Safe Sponsor Act will close border loopholes, fight human trafficking

Courtesy photo

The Biden administration’s open-border policies have incentivized more illegal immigration — threatening both the safety and security of American citizens. As the flow of illegal aliens and illicit drugs increases across our southern border, Congress must act to close loopholes in our immigration system that allow this humanitarian and national security crisis to persist.

U.S. Customs and Border Patrol recently released updated statistics showing 164,973 border encounters occurred during the month of February. This amounts to a 63 percent increase compared to February of last year—a month in which border encounters had already tripled those reported in 2020.

In the last full year of President Trump’s term, the United States averaged about 38,000 border encounters per month. By contrast, that number has risen to 175,000 encounters per month under President Biden. In fact, we haven’t had a month with fewer than 100,000 encounters since before Joe Biden became president.

While these numbers are enough to make your head spin, the picture they paint is clear: Illegal immigration is up, and it’s rising at a faster rate than any time in recent memory. To deny that this is a crisis is to deny reality.

Illegal immigration propagates a system whereby drug smuggling, extortion, and human trafficking run rampant across our communities.

Equally as striking as the sheer number of illegal aliens pouring across our southern border are the glaring oversights made by federal agencies which allow human traffickers and other criminal elements to operate freely inside the United States.

Upon learning of the Biden administration’s covert operations to transport migrant children to airports in Pennsylvania, our team contacted both Immigration and Customs Enforcement (ICE) and the Department of Health and Human Services (HHS) for more information.

Over the course of these discussions, we discovered not only that these “ghost flights” are indeed occurring in states across the country, but also that the procedures for transferring custody of these children were ripe for exploitation by human traffickers.

Under current law, unaccompanied migrant children, once apprehended, are placed under the care of the Office of Refugee Resettlement. Many are subsequently released into the custody of sponsors.

But there is no requirement for these sponsors to be U.S. citizens, meaning some could be in the United States illegally as well.

As a result, these sponsors are often less documented than the children entrusted to them. An oversight on this scale leaves a dangerous gap in the government’s vetting process and provides a ready-made loophole for child traffickers to exploit.

That’s why I’ve introduced the Safe Sponsor Act, which would eliminate this loophole by requiring sponsors to be either lawful U.S. citizens or permanent legal residents.
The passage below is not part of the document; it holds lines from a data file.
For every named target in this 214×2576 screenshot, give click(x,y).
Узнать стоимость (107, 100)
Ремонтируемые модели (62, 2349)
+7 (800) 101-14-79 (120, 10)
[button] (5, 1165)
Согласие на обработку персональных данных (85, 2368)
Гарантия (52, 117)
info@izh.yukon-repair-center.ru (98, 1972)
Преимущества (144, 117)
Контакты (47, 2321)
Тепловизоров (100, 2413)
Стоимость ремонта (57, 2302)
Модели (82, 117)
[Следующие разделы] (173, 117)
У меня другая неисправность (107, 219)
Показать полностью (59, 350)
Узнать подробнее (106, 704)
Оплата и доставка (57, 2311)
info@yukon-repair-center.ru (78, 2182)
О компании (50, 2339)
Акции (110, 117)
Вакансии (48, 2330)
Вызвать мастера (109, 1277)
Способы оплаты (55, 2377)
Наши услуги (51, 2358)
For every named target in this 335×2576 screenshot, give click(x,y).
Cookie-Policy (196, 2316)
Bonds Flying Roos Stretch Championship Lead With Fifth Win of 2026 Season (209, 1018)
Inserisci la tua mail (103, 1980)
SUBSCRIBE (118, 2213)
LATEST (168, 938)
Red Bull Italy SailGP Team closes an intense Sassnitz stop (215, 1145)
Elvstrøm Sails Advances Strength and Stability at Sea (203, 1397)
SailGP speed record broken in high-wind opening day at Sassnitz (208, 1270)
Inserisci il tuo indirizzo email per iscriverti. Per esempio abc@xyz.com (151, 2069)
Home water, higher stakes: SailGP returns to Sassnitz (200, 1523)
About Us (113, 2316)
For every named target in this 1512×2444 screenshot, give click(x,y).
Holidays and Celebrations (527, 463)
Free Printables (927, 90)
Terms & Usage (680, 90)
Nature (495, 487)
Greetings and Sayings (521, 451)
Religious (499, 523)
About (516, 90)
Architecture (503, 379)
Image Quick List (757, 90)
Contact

My legislation will be a critical tool in the fight against human trafficking and will ensure that unaccompanied migrant children are placed only with individuals who have been heavily vetted and declared capable of providing care.

Last year, there were 122,731 children referred to the Office of Refugee Resettlement, a result of the same open-border policies which have fueled the historic increase in illegal immigration.

While it’s clear the Biden administration must reverse these policies and reinstate the effective solutions reached under the Trump administration, we cannot ignore the welfare of the hundreds of thousands of children who are already here.

Neither can we, in good conscience, abdicate our moral responsibility to protect these children from preventable harm at the hands of human traffickers. Given President Biden’s negligence on the border crisis and his total apathy toward its effects, it is imperative that Congress moves swiftly to enact safeguards against the trafficking of child migrants.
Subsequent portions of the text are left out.